Source text
On June 15, 2022, Associated Banc-Corp (the “Company”) announced that Derek Meyer has been appointed to the position of Executive Vice President, Chief Financial Officer of the Company and its subsidiaries, effective August 1, 2022 (the “Start Date”).  Mr. Meyer, age 55, has been the Executive Vice President and Corporate Treasurer of Huntington National Bank (“Huntington”) since July 2019.  He served as the Executive Vice President & Director, Financial Planning & Analysis of Huntington from January 2011 to June 2019, and as its Senior Vice President & CFO, Retail & Business Banking & Home Lending from 2006 until December 2010.    

Mr. Meyer will succeed the Company’s current Executive Vice President, Chief Financial Officer, Christopher J. Del Moral-Niles, who announced his planned retirement from the Company in January 2022.  Mr. Del Moral-Niles will continue in his current role until Mr. Meyer’s Start Date.

Mr. Meyer does not have any family relationships with any of the Company’s directors or executive officers and is not a party to any transactions listed in Item 404(a) of Regulation S-K.

In connection with his appointment, the Company and Mr. Meyer entered into an employment offer letter agreement dated May 27, 2022 (the “Offer Letter”) setting forth the terms of his employment.  Under the Offer Letter, Mr. Meyer will be entitled to the following compensation: 

·Annualized base salary (“Base Salary”) for 2022 of $490,000, subject to annual review and adjustment by the Compensation Committee (the “Compensation Committee”) of the Company’s Board of Directors. 

 

·Eligibility to earn an annual cash incentive, targeted at 75% of his Base Salary then in effect.  For 2022, his target annual incentive bonus will be 75% of his Base Salary prorated based on his Start Date. His actual incentive payment amount will be calculated and based on the attainment of the Company’s and/or individual performance objectives as established each year under the Company’s Management Incentive Plan.  The Compensation Committee may change his target annual incentive in future years. 

 

·Eligibility for an annual equity grant in 2023 with a grant date fair value equal to 110% of Mr. Meyer’s then-current Base Salary.  For 2023, equity grants will be made in the form of time-based restricted stock units (25% of the award, with vesting ratably annually over four years) and performance-based restricted stock units (75% of the award, with vesting over a three-year performance period).  The Compensation Committee may change the mix, weighting, vesting and/or form of awards in the future.

Requirements
**a)** From the records, copy out every line from the one containing "Click the Location" through the end of the records, reproducing each line unchanged.
**b)** Write the next part of the passage on Derek Meyer's appointment as chief financial officer, picking up after its final sentence.

Rows
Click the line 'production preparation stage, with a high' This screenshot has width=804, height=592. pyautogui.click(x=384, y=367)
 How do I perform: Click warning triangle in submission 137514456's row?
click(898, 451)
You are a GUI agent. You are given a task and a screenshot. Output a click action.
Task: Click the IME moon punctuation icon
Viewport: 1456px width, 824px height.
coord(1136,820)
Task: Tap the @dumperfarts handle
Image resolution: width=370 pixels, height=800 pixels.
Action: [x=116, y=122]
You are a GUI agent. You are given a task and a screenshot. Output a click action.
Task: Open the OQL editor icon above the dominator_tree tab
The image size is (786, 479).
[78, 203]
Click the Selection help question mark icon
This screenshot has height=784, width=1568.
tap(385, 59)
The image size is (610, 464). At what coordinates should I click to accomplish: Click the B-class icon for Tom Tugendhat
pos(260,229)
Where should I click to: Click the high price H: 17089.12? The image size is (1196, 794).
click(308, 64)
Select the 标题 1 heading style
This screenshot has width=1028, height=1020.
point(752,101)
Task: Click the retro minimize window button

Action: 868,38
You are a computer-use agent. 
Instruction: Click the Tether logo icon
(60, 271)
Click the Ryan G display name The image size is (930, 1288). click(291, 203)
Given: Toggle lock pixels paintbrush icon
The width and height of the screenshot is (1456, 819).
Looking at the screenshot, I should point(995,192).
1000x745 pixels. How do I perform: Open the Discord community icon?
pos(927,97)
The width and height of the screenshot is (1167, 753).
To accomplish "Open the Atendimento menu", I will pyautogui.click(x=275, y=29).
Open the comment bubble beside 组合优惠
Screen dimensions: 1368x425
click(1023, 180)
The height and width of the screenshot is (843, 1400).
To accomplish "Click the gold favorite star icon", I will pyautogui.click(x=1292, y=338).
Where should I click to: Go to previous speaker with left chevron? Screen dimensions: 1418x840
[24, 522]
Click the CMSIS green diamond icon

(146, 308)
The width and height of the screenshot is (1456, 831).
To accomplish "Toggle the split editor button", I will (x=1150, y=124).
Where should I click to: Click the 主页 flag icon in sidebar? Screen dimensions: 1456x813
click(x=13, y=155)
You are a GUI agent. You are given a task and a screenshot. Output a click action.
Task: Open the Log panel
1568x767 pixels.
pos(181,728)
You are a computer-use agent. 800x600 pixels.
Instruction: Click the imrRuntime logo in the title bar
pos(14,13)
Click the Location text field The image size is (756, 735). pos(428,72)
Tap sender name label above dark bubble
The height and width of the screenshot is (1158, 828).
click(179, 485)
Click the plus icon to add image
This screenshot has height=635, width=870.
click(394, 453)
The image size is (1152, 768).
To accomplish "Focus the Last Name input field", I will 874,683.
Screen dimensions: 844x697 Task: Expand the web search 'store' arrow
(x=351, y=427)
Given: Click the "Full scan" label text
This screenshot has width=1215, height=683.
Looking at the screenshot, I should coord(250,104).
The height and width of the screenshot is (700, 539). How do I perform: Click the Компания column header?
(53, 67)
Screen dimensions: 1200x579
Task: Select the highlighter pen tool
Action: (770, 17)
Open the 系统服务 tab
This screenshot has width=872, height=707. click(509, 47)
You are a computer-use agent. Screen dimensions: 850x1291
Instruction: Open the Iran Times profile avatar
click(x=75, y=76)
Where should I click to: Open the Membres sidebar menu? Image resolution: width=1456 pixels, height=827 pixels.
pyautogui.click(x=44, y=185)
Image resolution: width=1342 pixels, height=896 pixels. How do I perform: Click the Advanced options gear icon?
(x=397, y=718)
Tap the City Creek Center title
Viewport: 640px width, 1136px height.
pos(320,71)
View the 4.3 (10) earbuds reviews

Response list
**a)**
Click the Location text field The image size is (756, 735). pos(428,72)
Tap sender name label above dark bubble
The height and width of the screenshot is (1158, 828).
click(179, 485)
Click the plus icon to add image
This screenshot has height=635, width=870.
click(394, 453)
The image size is (1152, 768).
To accomplish "Focus the Last Name input field", I will 874,683.
Screen dimensions: 844x697 Task: Expand the web search 'store' arrow
(x=351, y=427)
Given: Click the "Full scan" label text
This screenshot has width=1215, height=683.
Looking at the screenshot, I should coord(250,104).
The height and width of the screenshot is (700, 539). How do I perform: Click the Компания column header?
(53, 67)
Screen dimensions: 1200x579
Task: Select the highlighter pen tool
Action: (770, 17)
Open the 系统服务 tab
This screenshot has width=872, height=707. click(509, 47)
You are a computer-use agent. Screen dimensions: 850x1291
Instruction: Open the Iran Times profile avatar
click(x=75, y=76)
Where should I click to: Open the Membres sidebar menu? Image resolution: width=1456 pixels, height=827 pixels.
pyautogui.click(x=44, y=185)
Image resolution: width=1342 pixels, height=896 pixels. How do I perform: Click the Advanced options gear icon?
(x=397, y=718)
Tap the City Creek Center title
Viewport: 640px width, 1136px height.
pos(320,71)
View the 4.3 (10) earbuds reviews

**b)**
·A Start Date “sign-on” grant of restricted stock units (the “Sign-on Grant”) with a value equal to $1,231,000.  The Sign-on Grant will be in the form of both performance-based restricted stock (40% of the award, tied to the Company’s 2022 Long-Term Incentive Plan, vesting in 2026) and time-based restricted stock (60% of the award, vesting ratably annually over three years).  The number of shares subject to the Sign-on Grant will be determined by dividing the value of the grant by the average of the closing prices of the Company’s stock for the ten trading days ending immediately prior to the Start Date. 

 

·During his employment, Mr. Meyer will be eligible for the Company’s then-current employee benefits programs applicable to senior executives, subject to all plan terms and eligibility requirements, along with limited reimbursement for relocation expenses.  He will also be eligible for the Company’s standard form of Change in Control Agreement at the Company’s Executive Leadership Team level. 

 

·A sign-on bonus of $150,000 to be paid within the first 30 days of Mr. Meyer’s employment, subject to a pro-rated reimbursement schedule if Mr. Meyer voluntarily leaves the Company for any reason prior to completing one year of service. 

 

The foregoing summary of the Offer Letter does not purport to be complete and is subject to, and qualified in its entirety by, the full text of the Offer Letter is attached hereto as Exhibit 10.1 and incorporated herein by reference.


2



Item 8.01.  Other Events.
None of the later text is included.